### EXERCISE DIRECTIONS
Copy only the lines from the one with "983x702 pixels." through the end of the records, exactly as they stand. No pictures belong in the copy.

Stored data entries
[Start of section]

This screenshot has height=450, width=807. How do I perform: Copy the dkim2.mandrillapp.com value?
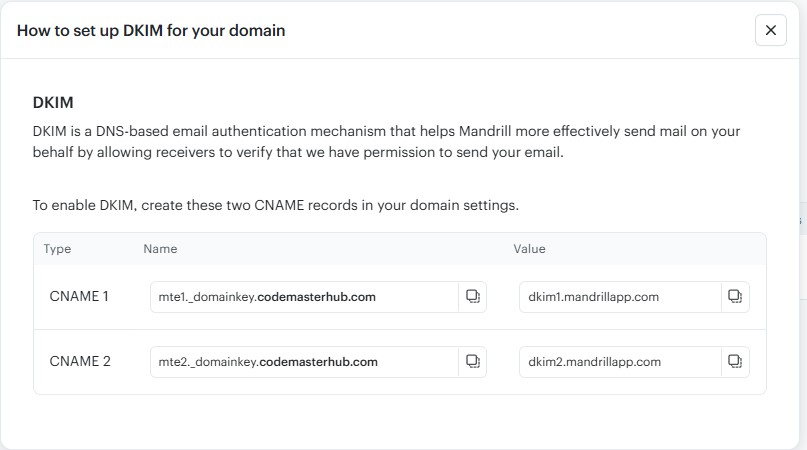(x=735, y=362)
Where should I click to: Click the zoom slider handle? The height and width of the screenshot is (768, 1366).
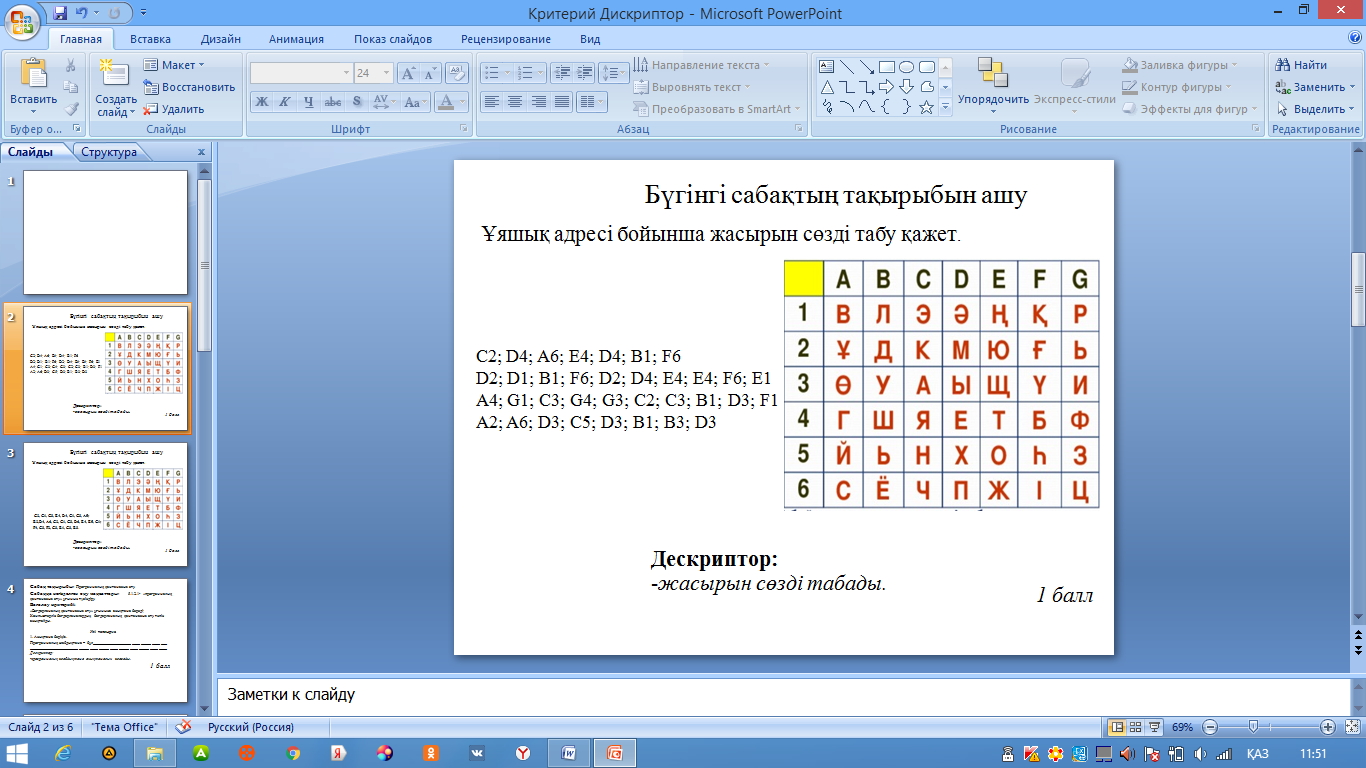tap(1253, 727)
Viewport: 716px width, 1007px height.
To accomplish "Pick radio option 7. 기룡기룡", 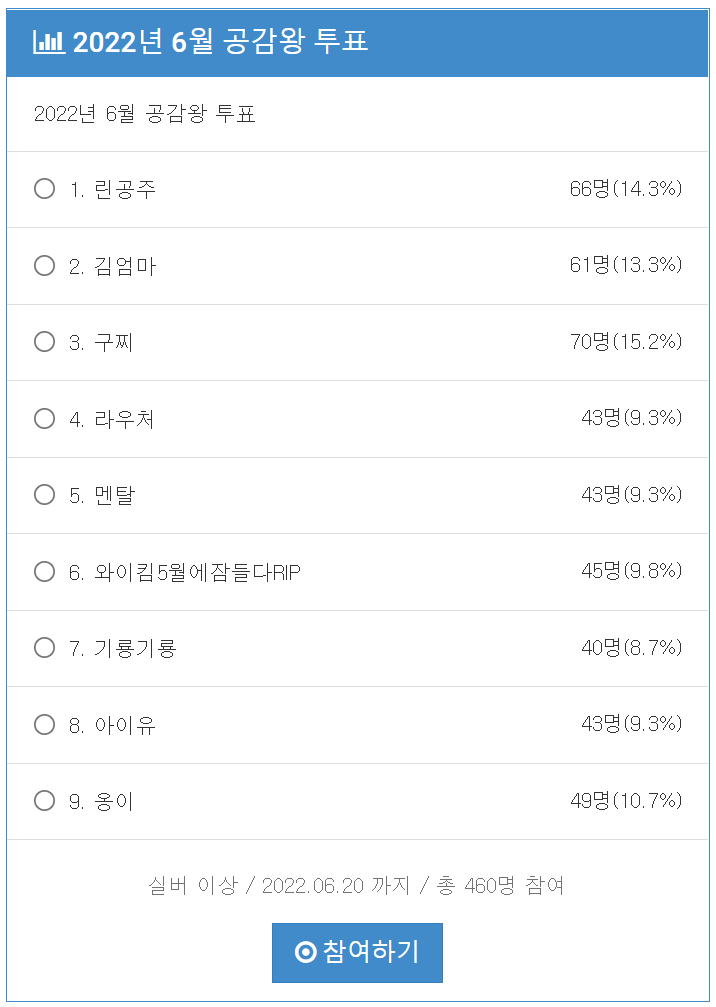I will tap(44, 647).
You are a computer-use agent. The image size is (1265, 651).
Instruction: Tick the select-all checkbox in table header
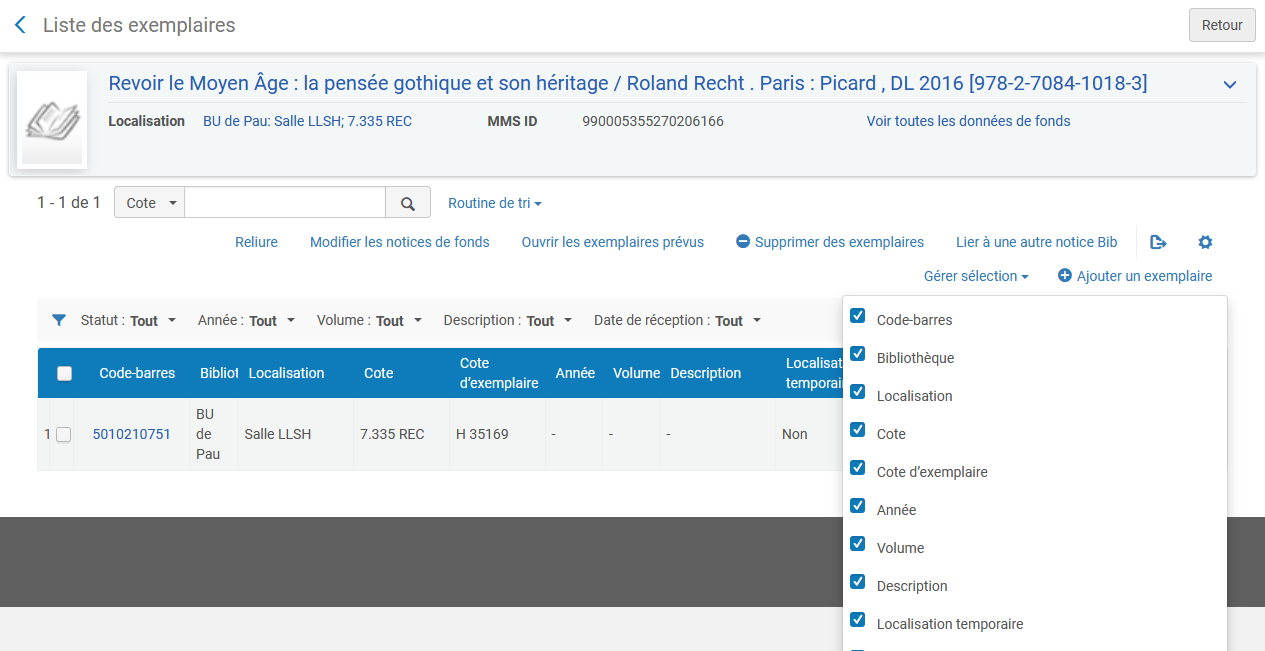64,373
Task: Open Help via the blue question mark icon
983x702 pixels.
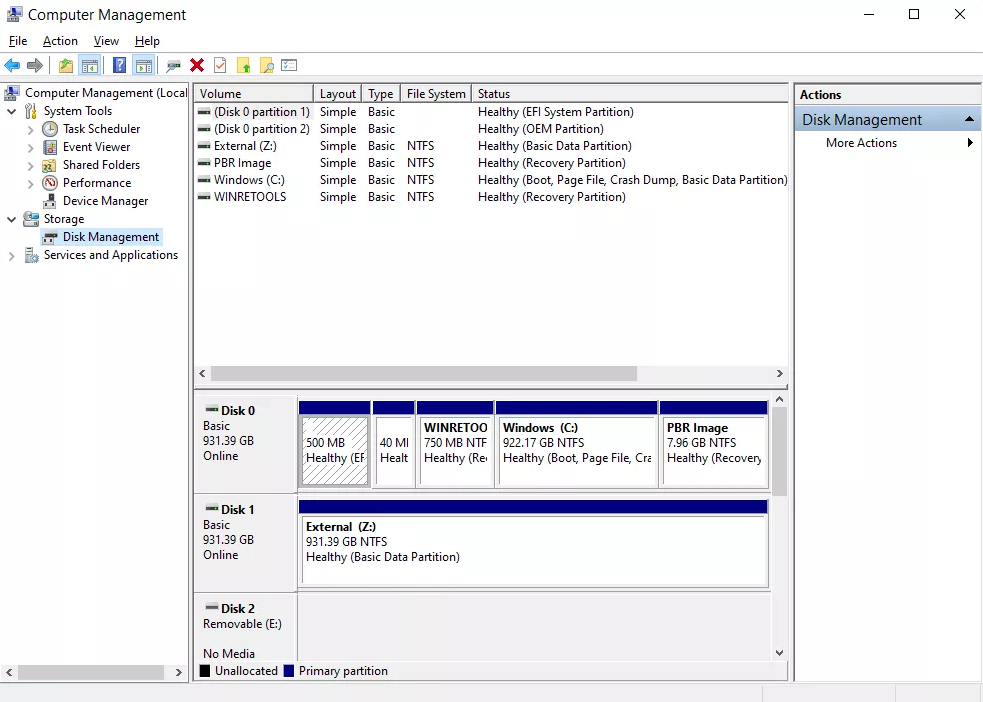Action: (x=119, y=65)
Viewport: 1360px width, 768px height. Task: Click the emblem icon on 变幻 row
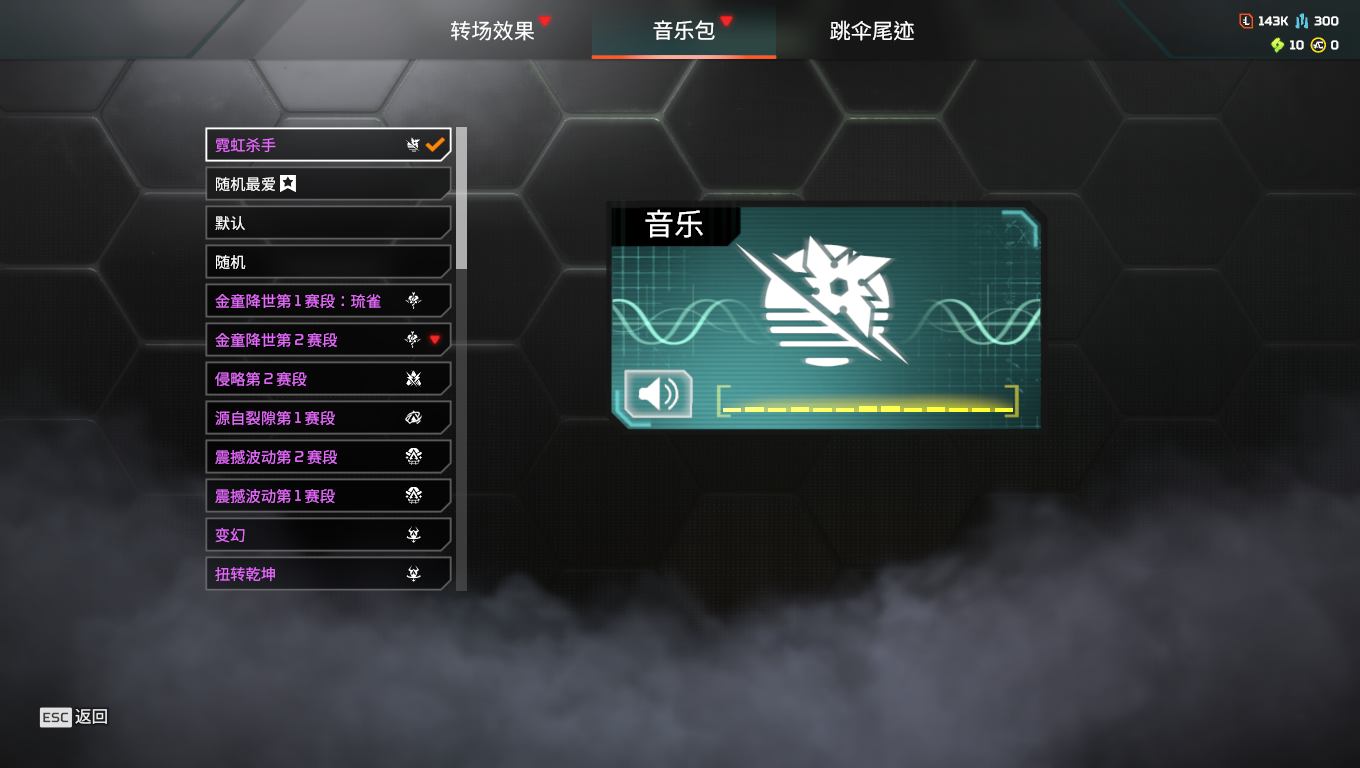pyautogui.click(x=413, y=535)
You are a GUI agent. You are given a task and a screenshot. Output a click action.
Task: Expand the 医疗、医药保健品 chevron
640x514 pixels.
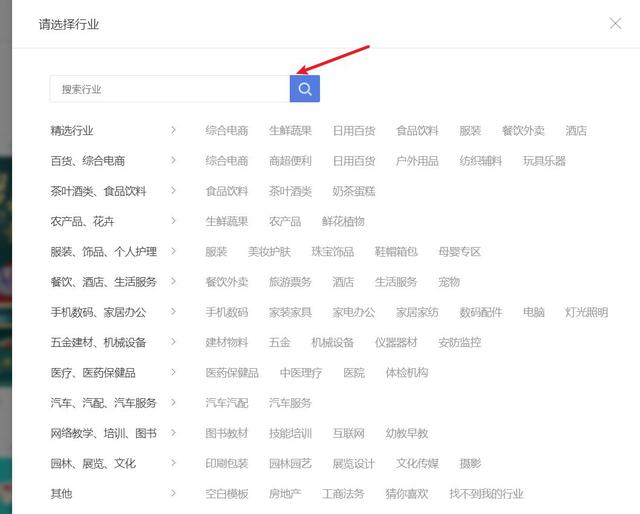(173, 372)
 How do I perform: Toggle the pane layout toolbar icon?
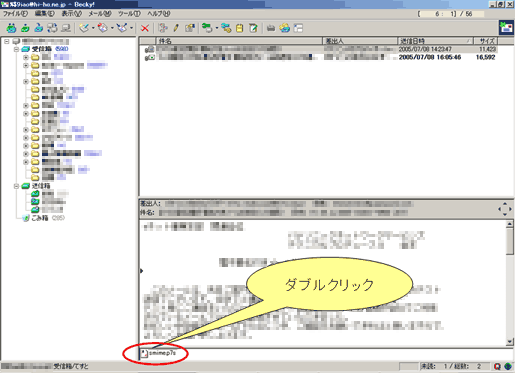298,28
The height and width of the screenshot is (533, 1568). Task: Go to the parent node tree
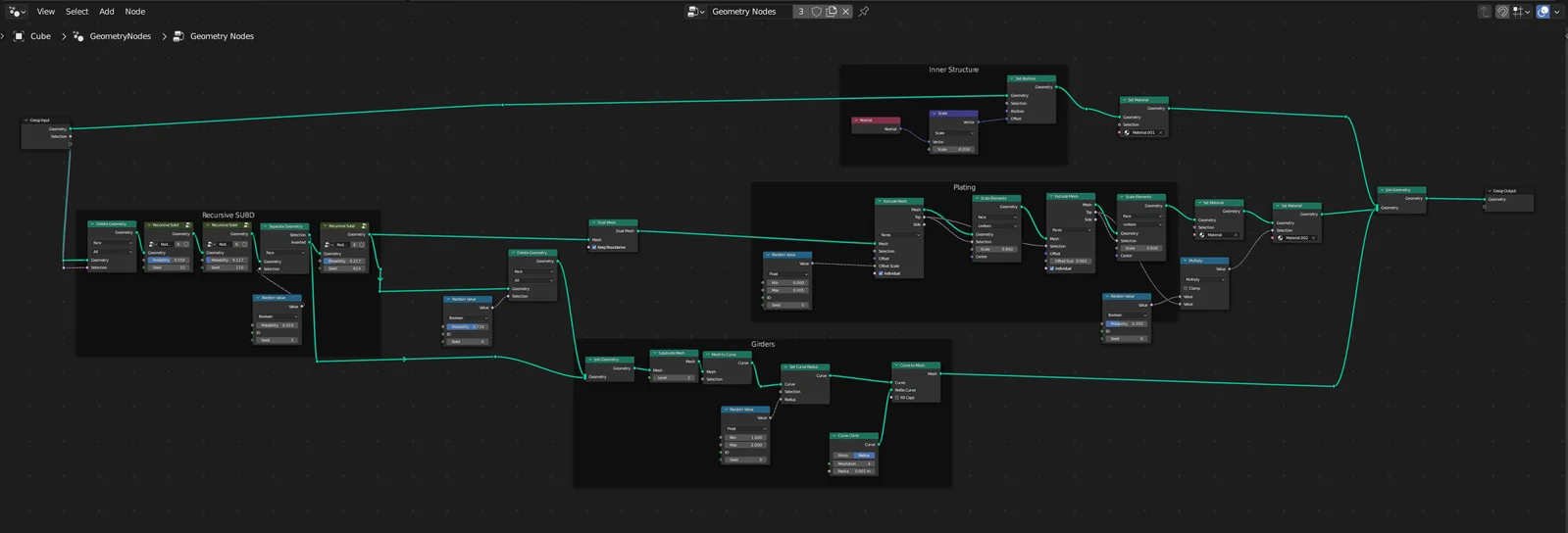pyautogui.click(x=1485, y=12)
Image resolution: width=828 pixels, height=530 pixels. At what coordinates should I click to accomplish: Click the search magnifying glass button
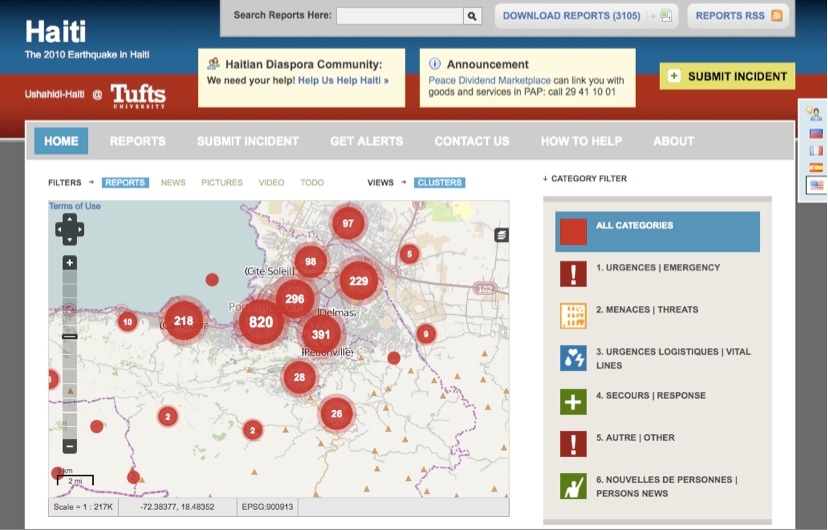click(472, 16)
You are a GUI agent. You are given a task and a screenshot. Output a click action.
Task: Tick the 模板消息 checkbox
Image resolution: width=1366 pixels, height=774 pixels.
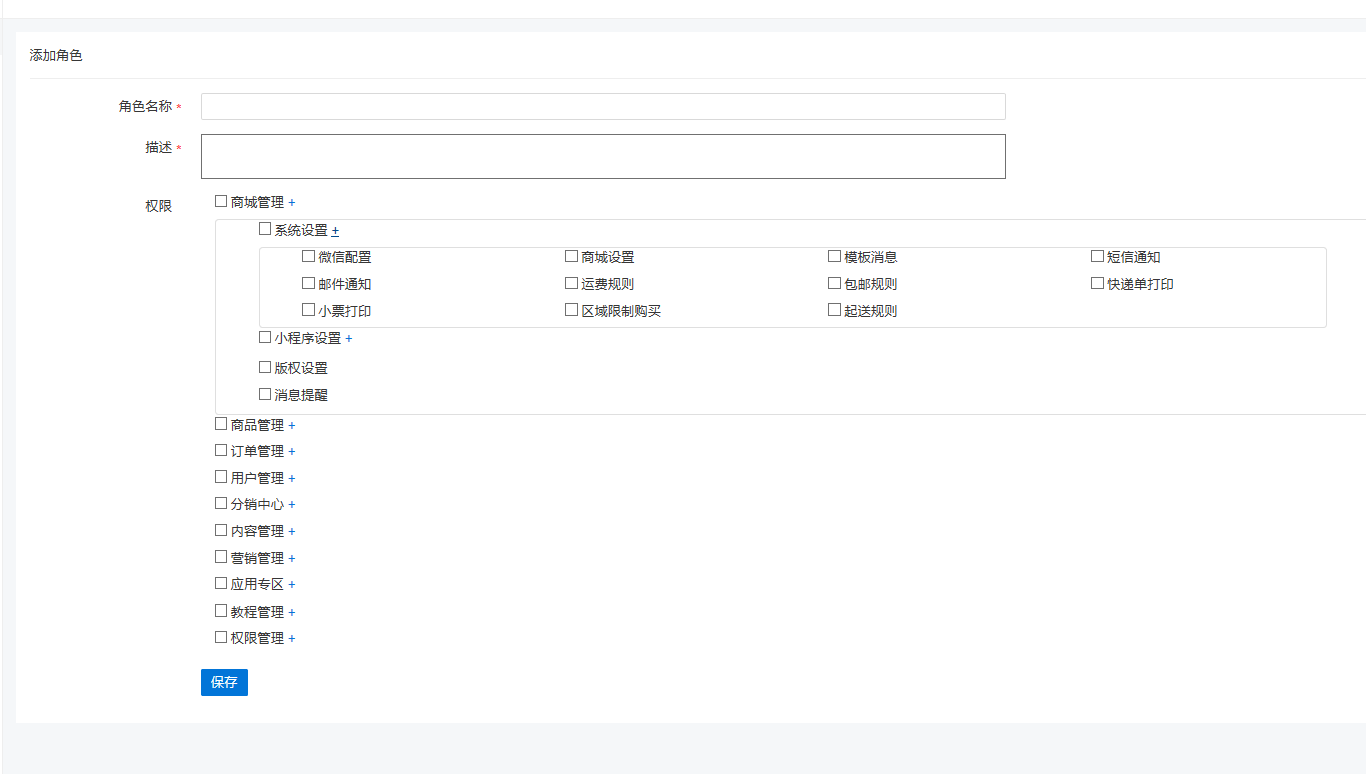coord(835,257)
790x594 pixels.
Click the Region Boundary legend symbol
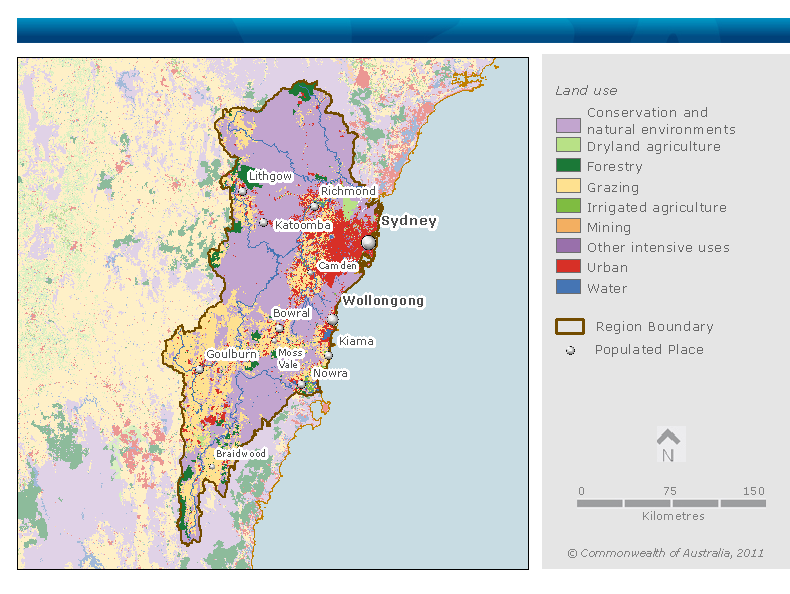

[End of section]

### TASK RESULT
983x702 pixels.
Action: (x=119, y=65)
Viewport: 1360px width, 768px height. Task: Click the emblem icon on 变幻 row
pyautogui.click(x=413, y=535)
You are a GUI agent. You are given a task and a screenshot. Output a click action.
Task: Expand the 医疗、医药保健品 chevron
640x514 pixels.
(173, 372)
 How do I perform: Toggle the pane layout toolbar icon?
298,28
The height and width of the screenshot is (533, 1568). Task: Go to the parent node tree
pyautogui.click(x=1485, y=12)
Image resolution: width=828 pixels, height=530 pixels. At what coordinates should I click to accomplish: Click the search magnifying glass button
click(472, 16)
You are a GUI agent. You are given a task and a screenshot. Output a click action.
Task: Tick the 模板消息 checkbox
Image resolution: width=1366 pixels, height=774 pixels.
coord(835,257)
790x594 pixels.
Click the Region Boundary legend symbol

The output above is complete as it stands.